Over a few months we've noticed that, as many others probably have, a
fair amount of conversation about our tweets takes place in the
blogosphere, outside of the Twitterverse. One of our goals for the
upcoming Christmas break is to look at integrating conversation
aggregation, tweet wise, into our web site, so that our site shows not
only our postings, but the conversation taking place around those
postings.

While some would say there's a need for Twitter to communicate with
blogs when they're mentioned on Twitter, I suppose we're selfishly
focused on the other side of this conversation, the one about tweets.
We'd like to see a few API developments and changes to this end.

1.) We realize this comes up somewhat frequently, but while the
statuses/show method indicates whether a tweet is in reply to another
tweet, this is less than desirable for conversation aggregation as
we're looking at it. When a tweet is posted with an in_reply_to
attribute, we think it'd be nice to either see the original status
also given an element to indicate each post in_reply to it, or given a
new API call which shows this information (statuses/conversation
perhaps?) which could function much like statuses/retweets. In
conjunction with in_reply_to, this information, while it serves some
selfish purposes of our own, could allow for some powerful threaded
discussion aps.

Threaded discussion applications (while a few exist, from what we
could tell even the best left something to desire, but perhaps we
missed some) for Twitter could revolutionize the already-usefulness of
the tool, as a tweeter who sees and responds to a small branch of the
discussion on the web would currently have a lot of footwork to do to
uncover the larger discussion, if there was one, and would be limited
primarily to following the upstream to a source due the the
complications of ferreting out each branch of the discussion.

The meta discourse could come alive.

In the short term we'll probably use the twittoaster API to achieve
this functionality, but we imagine they're making a lot of search
calls and probably using more resources than necessary for something
that should be pretty simple on Twitter's end.

2.) It'd be nice to see an API call which, similarly, allows each
tweet to store the URLs of any pages which link to it, and report
their links through the API call. I think this functionality in high
enough demand that plugins for most blog packages would show up fairly
quickly that parse any status links and report the linking URL through
the API to Twitter. The big problems seem to be:
- pages linked successfully but then disappearing
- sites spamming the API

Both of these could be mitigated by continually checking the pages to
see that a link is maintained, but that'd be a huge hit on the
servers. So, some alternatives with pros and cons:

- Just like spam, crowdsource it. If a site posts links you don't like
to your tweets, mark it as spam and all comments from the root folder
or subdomain are blocked from connecting your tweets, enough reports
and the site may be blocked from commenting on anyone.
- Require login credentials to post.

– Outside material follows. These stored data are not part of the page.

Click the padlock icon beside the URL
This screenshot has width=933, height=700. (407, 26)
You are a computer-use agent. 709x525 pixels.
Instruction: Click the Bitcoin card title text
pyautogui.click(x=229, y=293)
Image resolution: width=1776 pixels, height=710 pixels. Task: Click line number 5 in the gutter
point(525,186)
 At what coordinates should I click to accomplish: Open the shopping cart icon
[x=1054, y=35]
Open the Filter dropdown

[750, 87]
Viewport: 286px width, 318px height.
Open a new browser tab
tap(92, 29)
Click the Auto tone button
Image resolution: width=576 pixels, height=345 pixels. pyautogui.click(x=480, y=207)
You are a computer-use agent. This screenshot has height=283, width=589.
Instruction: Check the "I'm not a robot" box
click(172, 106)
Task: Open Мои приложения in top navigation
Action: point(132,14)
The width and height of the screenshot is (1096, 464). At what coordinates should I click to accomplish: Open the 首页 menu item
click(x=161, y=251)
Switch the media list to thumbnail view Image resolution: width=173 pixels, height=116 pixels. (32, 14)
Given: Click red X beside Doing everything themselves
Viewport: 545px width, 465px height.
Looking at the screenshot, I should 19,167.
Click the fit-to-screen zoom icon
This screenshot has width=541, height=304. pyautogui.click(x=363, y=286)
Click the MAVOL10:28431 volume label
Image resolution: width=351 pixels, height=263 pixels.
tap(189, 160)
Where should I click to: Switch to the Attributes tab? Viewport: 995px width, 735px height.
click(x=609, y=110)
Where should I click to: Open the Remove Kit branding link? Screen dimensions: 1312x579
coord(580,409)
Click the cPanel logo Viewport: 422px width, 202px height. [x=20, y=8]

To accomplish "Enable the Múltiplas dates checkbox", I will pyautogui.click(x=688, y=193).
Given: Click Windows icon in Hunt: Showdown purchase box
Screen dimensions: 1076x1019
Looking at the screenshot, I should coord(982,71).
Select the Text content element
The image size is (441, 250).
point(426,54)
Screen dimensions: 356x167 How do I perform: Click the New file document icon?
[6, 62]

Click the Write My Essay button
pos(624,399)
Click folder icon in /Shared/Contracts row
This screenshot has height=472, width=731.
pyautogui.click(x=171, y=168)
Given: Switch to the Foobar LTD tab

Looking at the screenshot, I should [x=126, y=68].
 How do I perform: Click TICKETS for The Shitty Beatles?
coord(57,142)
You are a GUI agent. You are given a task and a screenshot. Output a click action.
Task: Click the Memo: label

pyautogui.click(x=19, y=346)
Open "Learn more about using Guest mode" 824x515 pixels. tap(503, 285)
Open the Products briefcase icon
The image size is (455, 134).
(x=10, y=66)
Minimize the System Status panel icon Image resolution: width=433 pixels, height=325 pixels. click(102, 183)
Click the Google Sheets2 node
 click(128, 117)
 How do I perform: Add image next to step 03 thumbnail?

This would make the feature less
useful because it might deter some well-meaning participants, but it'd
also require a spammer to jump through more hoops and would be easier
to source their talk-backs to the account and already established spam/
account control methods.
- Let a third party, like backtype.com, have partnership-level access
with the data, which would help them immensely with what they do, in
exchange for providing some of the maintenance work (checking for dead
links, links that no longer link to the tweet, possibly spam-detection
algorithms).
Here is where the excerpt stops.